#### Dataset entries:
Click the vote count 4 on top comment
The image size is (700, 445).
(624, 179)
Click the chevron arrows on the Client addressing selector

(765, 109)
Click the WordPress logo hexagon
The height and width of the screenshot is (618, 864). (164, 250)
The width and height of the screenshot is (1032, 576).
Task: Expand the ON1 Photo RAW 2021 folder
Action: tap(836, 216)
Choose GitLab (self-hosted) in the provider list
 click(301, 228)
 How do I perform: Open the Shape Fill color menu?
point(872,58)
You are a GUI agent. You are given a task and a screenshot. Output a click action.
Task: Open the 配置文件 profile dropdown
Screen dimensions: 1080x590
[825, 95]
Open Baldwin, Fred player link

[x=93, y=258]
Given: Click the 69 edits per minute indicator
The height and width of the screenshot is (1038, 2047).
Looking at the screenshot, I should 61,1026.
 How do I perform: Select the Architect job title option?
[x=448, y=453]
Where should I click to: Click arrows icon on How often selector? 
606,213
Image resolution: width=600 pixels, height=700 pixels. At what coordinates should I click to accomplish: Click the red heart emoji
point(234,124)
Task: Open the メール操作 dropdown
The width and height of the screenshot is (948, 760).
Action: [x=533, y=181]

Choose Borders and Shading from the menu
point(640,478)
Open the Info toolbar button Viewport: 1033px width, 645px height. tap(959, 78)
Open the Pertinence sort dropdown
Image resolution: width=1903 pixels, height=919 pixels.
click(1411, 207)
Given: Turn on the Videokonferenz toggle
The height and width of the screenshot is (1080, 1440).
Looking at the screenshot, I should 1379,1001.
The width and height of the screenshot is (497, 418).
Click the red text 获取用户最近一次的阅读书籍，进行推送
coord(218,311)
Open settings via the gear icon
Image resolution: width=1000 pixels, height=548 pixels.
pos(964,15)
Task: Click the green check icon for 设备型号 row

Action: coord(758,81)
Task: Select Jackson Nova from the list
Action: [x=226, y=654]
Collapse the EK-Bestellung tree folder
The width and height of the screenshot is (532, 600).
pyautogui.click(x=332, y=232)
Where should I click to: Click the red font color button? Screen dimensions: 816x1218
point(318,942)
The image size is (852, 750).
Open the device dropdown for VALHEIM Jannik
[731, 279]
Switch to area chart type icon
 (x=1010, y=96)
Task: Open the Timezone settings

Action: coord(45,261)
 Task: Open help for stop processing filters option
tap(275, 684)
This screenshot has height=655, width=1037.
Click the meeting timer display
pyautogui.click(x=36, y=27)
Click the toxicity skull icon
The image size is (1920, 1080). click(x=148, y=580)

#### Exercise brief:
Write every record out again, unaltered.

#### Your solution:
Click the vote count 4 on top comment
The image size is (700, 445).
(624, 179)
Click the chevron arrows on the Client addressing selector

(765, 109)
Click the WordPress logo hexagon
The height and width of the screenshot is (618, 864). (164, 250)
The width and height of the screenshot is (1032, 576).
Task: Expand the ON1 Photo RAW 2021 folder
Action: tap(836, 216)
Choose GitLab (self-hosted) in the provider list
 click(301, 228)
 How do I perform: Open the Shape Fill color menu?
point(872,58)
You are a GUI agent. You are given a task and a screenshot. Output a click action.
Task: Open the 配置文件 profile dropdown
Screen dimensions: 1080x590
[825, 95]
Open Baldwin, Fred player link

[x=93, y=258]
Given: Click the 69 edits per minute indicator
The height and width of the screenshot is (1038, 2047).
Looking at the screenshot, I should 61,1026.
 How do I perform: Select the Architect job title option?
[x=448, y=453]
Where should I click to: Click arrows icon on How often selector? 
606,213
Image resolution: width=600 pixels, height=700 pixels. At what coordinates should I click to accomplish: Click the red heart emoji
point(234,124)
Task: Open the メール操作 dropdown
The width and height of the screenshot is (948, 760).
Action: [x=533, y=181]

Choose Borders and Shading from the menu
point(640,478)
Open the Info toolbar button Viewport: 1033px width, 645px height. tap(959, 78)
Open the Pertinence sort dropdown
Image resolution: width=1903 pixels, height=919 pixels.
click(1411, 207)
Given: Turn on the Videokonferenz toggle
The height and width of the screenshot is (1080, 1440).
Looking at the screenshot, I should 1379,1001.
The width and height of the screenshot is (497, 418).
Click the red text 获取用户最近一次的阅读书籍，进行推送
coord(218,311)
Open settings via the gear icon
Image resolution: width=1000 pixels, height=548 pixels.
pos(964,15)
Task: Click the green check icon for 设备型号 row

Action: coord(758,81)
Task: Select Jackson Nova from the list
Action: [x=226, y=654]
Collapse the EK-Bestellung tree folder
The width and height of the screenshot is (532, 600).
pyautogui.click(x=332, y=232)
Where should I click to: Click the red font color button? Screen dimensions: 816x1218
point(318,942)
The image size is (852, 750).
Open the device dropdown for VALHEIM Jannik
[731, 279]
Switch to area chart type icon
 (x=1010, y=96)
Task: Open the Timezone settings

Action: coord(45,261)
 Task: Open help for stop processing filters option
tap(275, 684)
This screenshot has height=655, width=1037.
Click the meeting timer display
pyautogui.click(x=36, y=27)
Click the toxicity skull icon
The image size is (1920, 1080). click(x=148, y=580)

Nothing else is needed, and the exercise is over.